— OBJECTIVE —
Swap every "Where should I click to" in the records below for "Where do I click to", and reproduce all of the lines with everything else left unchanged.

Data records:

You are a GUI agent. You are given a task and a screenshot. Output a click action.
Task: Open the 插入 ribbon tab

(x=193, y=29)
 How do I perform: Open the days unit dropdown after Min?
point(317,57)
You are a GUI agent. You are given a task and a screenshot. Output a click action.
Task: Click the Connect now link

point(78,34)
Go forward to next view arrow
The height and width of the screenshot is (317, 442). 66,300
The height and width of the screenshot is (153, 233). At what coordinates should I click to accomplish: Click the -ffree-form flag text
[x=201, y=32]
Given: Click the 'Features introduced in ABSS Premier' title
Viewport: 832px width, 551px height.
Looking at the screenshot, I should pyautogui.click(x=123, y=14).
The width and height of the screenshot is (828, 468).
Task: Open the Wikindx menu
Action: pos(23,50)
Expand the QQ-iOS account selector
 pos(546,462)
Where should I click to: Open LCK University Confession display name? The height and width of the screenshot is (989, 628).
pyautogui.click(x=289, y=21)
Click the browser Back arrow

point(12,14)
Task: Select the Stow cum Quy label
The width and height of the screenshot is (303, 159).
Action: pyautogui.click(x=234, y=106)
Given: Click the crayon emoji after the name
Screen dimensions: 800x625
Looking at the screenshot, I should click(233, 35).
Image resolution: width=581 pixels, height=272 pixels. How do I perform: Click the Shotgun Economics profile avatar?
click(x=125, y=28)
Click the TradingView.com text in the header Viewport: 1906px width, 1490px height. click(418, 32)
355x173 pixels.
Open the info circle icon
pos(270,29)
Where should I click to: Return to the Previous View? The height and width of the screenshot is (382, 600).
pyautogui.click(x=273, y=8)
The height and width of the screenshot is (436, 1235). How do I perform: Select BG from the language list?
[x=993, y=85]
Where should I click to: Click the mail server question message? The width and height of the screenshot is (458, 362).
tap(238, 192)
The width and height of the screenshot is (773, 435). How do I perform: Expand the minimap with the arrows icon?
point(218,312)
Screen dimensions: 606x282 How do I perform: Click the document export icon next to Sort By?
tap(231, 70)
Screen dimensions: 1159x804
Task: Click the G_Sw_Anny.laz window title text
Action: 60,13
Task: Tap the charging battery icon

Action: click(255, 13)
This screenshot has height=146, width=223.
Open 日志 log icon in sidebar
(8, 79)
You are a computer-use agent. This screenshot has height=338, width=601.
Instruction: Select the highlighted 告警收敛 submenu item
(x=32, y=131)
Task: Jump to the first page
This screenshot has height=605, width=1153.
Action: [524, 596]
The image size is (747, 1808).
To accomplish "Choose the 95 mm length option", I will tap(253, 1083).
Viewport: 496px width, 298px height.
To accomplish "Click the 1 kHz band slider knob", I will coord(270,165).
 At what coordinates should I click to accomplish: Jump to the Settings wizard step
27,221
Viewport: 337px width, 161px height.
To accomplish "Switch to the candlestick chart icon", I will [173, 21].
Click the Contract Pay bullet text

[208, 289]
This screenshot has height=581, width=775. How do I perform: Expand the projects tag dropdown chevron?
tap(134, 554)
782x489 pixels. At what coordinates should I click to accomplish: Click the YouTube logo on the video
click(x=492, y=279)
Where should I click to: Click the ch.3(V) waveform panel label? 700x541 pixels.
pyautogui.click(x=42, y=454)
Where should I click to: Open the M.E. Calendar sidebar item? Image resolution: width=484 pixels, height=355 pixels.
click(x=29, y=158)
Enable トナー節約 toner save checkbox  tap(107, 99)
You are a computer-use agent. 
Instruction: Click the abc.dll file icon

— FULL ANSWER —
You are a GUI agent. You are given a task and a screenshot. Output a click action.
Task: Open the 插入 ribbon tab

(x=193, y=29)
 How do I perform: Open the days unit dropdown after Min?
point(317,57)
You are a GUI agent. You are given a task and a screenshot. Output a click action.
Task: Click the Connect now link

point(78,34)
Go forward to next view arrow
The height and width of the screenshot is (317, 442). 66,300
The height and width of the screenshot is (153, 233). At what coordinates should I click to accomplish: Click the -ffree-form flag text
[x=201, y=32]
Given: Click the 'Features introduced in ABSS Premier' title
Viewport: 832px width, 551px height.
Looking at the screenshot, I should pyautogui.click(x=123, y=14).
The width and height of the screenshot is (828, 468).
Task: Open the Wikindx menu
Action: pos(23,50)
Expand the QQ-iOS account selector
 pos(546,462)
Where do I click to: Open LCK University Confession display name? The height and width of the screenshot is (989, 628).
pyautogui.click(x=289, y=21)
Click the browser Back arrow

point(12,14)
Task: Select the Stow cum Quy label
The width and height of the screenshot is (303, 159).
Action: pyautogui.click(x=234, y=106)
Given: Click the crayon emoji after the name
Screen dimensions: 800x625
Looking at the screenshot, I should click(233, 35).
Image resolution: width=581 pixels, height=272 pixels. How do I perform: Click the Shotgun Economics profile avatar?
click(x=125, y=28)
Click the TradingView.com text in the header Viewport: 1906px width, 1490px height. click(418, 32)
355x173 pixels.
Open the info circle icon
pos(270,29)
Where do I click to: Return to the Previous View? The height and width of the screenshot is (382, 600).
pyautogui.click(x=273, y=8)
The height and width of the screenshot is (436, 1235). How do I perform: Select BG from the language list?
[x=993, y=85]
Where do I click to: Click the mail server question message? The width and height of the screenshot is (458, 362).
tap(238, 192)
The width and height of the screenshot is (773, 435). How do I perform: Expand the minimap with the arrows icon?
point(218,312)
Screen dimensions: 606x282 How do I perform: Click the document export icon next to Sort By?
tap(231, 70)
Screen dimensions: 1159x804
Task: Click the G_Sw_Anny.laz window title text
Action: 60,13
Task: Tap the charging battery icon

Action: click(255, 13)
This screenshot has height=146, width=223.
Open 日志 log icon in sidebar
(8, 79)
You are a computer-use agent. This screenshot has height=338, width=601.
Instruction: Select the highlighted 告警收敛 submenu item
(x=32, y=131)
Task: Jump to the first page
This screenshot has height=605, width=1153.
Action: [524, 596]
The image size is (747, 1808).
To accomplish "Choose the 95 mm length option", I will tap(253, 1083).
Viewport: 496px width, 298px height.
To accomplish "Click the 1 kHz band slider knob", I will coord(270,165).
 At what coordinates should I click to accomplish: Jump to the Settings wizard step
27,221
Viewport: 337px width, 161px height.
To accomplish "Switch to the candlestick chart icon", I will [173, 21].
Click the Contract Pay bullet text

[208, 289]
This screenshot has height=581, width=775. How do I perform: Expand the projects tag dropdown chevron?
tap(134, 554)
782x489 pixels. At what coordinates should I click to accomplish: Click the YouTube logo on the video
click(x=492, y=279)
Where do I click to: Click the ch.3(V) waveform panel label? 700x541 pixels.
pyautogui.click(x=42, y=454)
Where do I click to: Open the M.E. Calendar sidebar item? Image resolution: width=484 pixels, height=355 pixels.
click(x=29, y=158)
Enable トナー節約 toner save checkbox  tap(107, 99)
You are a computer-use agent. 
Instruction: Click the abc.dll file icon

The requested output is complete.